BEST IN PHYSICS (MULTI-DISCIPLINARY): Probabilistic Deep Learning-Based Deformable Image Registration with Calibrated Uncertainty Quantification for Adaptive Lung Radiotherapy

Abstract
Purpose

To develop and evaluate a deep-learning-based probabilistic deformable image registration (DIR) framework that provides high-accuracy deformation and calibrated uncertainty, enabling rapid dose accumulation reliability assessment in lung adaptive radiotherapy.

Methods

A variational autoencoder (VAE) was added to the TransMorph DIR model to simultaneously predict deformation fields and voxel-wise aleatoric uncertainty. Two models were trained on intra-institutional datasets: a CT model (725 patients, 1444 CT image phase-pairs) and a low-field MRI-linac model (119 patients, 458 planning-fraction image pairs). Evaluation utilized the public DIRLAB CT dataset (10 patients, 300 landmarks each) and annotated MRI-linac data (16 patients, 107 planning-fraction pairs with 100-400 SIFT-generated landmarks, 7 organ-at-risk (OAR) and target contours each, and for 10 patients, 10 physician-annotated landmarks on one MRI pair per patient). Accuracy was assessed via landmark-based target registration error (TRE) and averaged median Dice similarity coefficient (DSC) between planning and deformed contours across 7 OARs and the GTV. Uncertainty calibration was evaluated using the Expected Calibration Error (ECE) for landmarks and clinical contours.
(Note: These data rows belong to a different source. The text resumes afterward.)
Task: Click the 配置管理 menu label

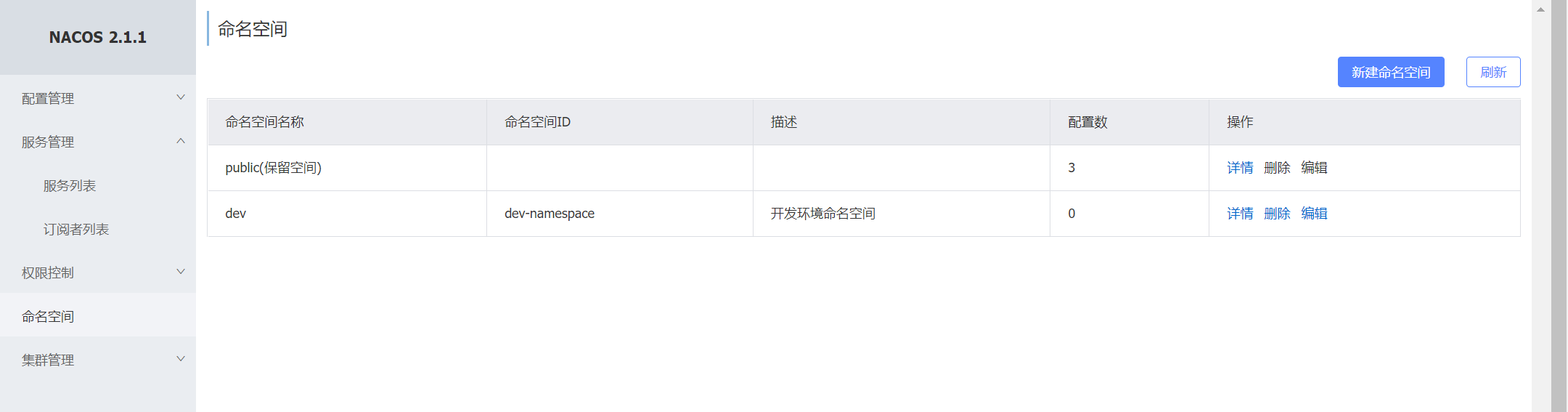Action: pyautogui.click(x=48, y=98)
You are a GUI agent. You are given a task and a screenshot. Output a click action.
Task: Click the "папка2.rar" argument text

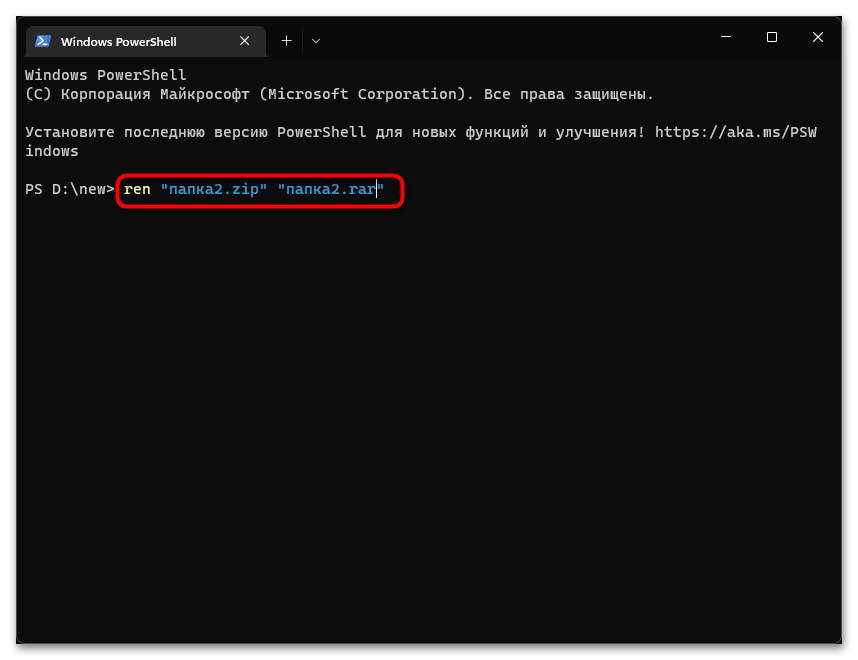pos(330,189)
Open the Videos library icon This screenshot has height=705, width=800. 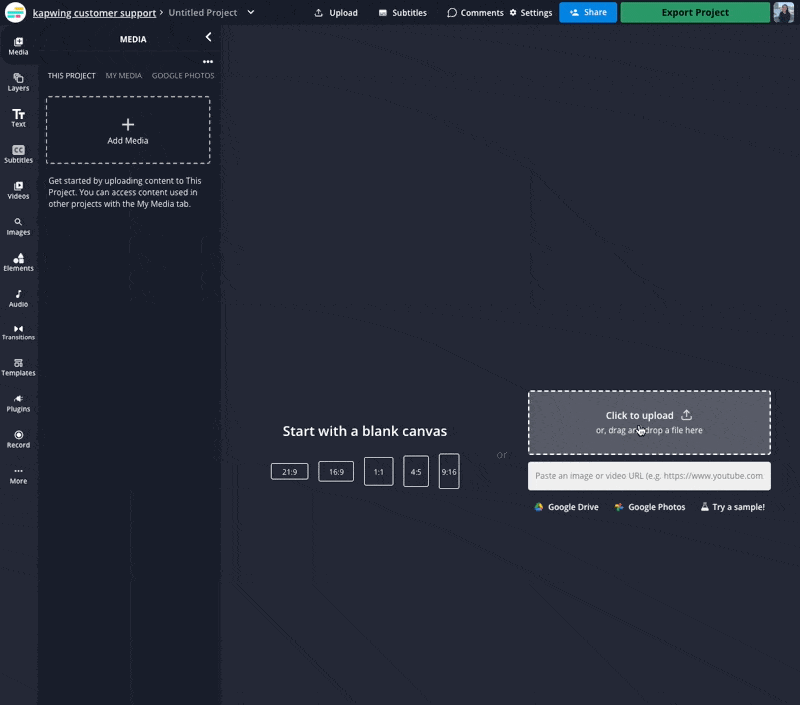click(x=18, y=189)
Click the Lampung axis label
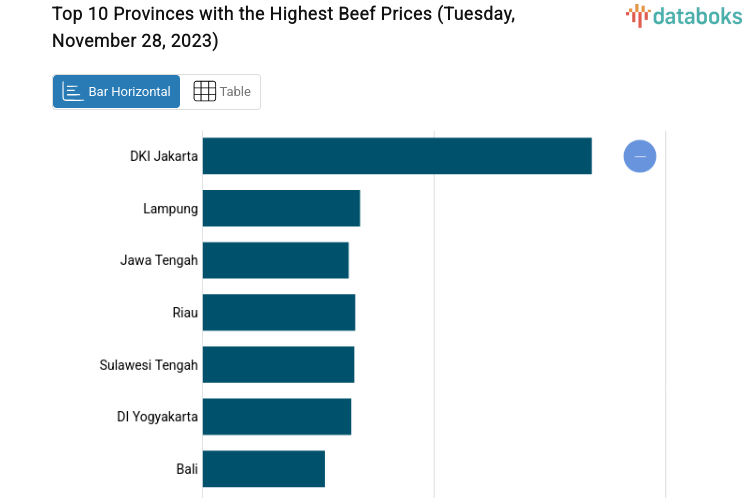The height and width of the screenshot is (498, 753). click(171, 208)
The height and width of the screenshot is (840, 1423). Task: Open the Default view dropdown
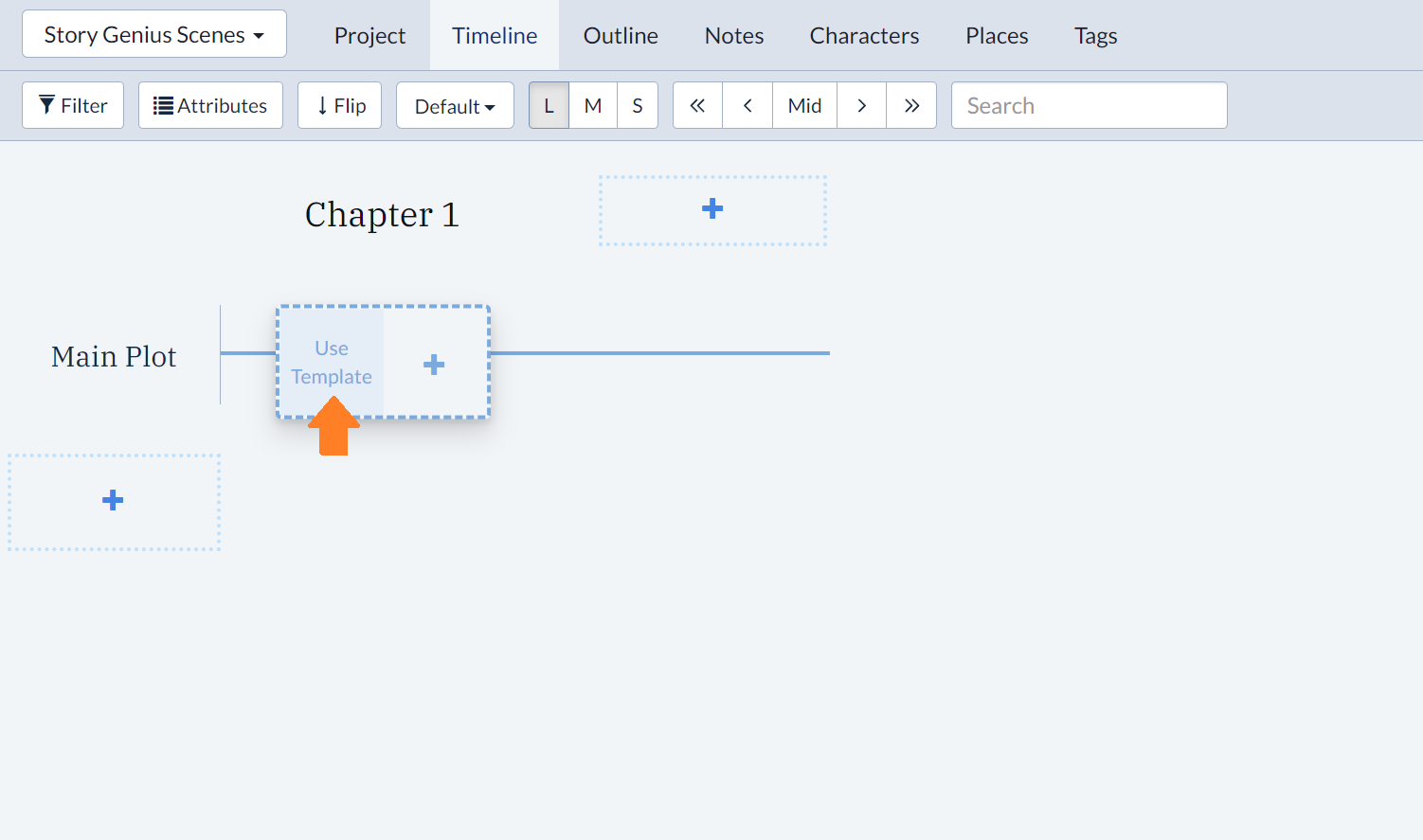[455, 105]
Finally, treatment doses were accumulated to generate dose-volume histograms (DVHs) with uncertainty bands.

Results

Our model achieved mean TRE values of 2.79 mm on DIRLAB and a mean DSC of 0.86 on the MRI-linac dataset. Inference took 1.1 seconds with negligible folding (<0.01%). Registration uncertainty was well-calibrated, yielding landmark ECEs of 1.31 mm (CT), 0.34 mm (MRI SIFT), and 1.56 mm (MRI manual). OAR and GTV contour ECEs were 10% and 8%, respectively. For adaptive cases, predicted PTV D95% deviations within 3% were considered reliable for dose accumulation.

Conclusion

The proposed framework provides a fast, robust method for quantifying registration uncertainty in lung radiotherapy. By integrating calibrated spatial uncertainty into dose accumulation, this approach enables identification of cumulative dose coverage compromised by anatomical variations and registration ambiguity, facilitating safer adaptive treatment decisions.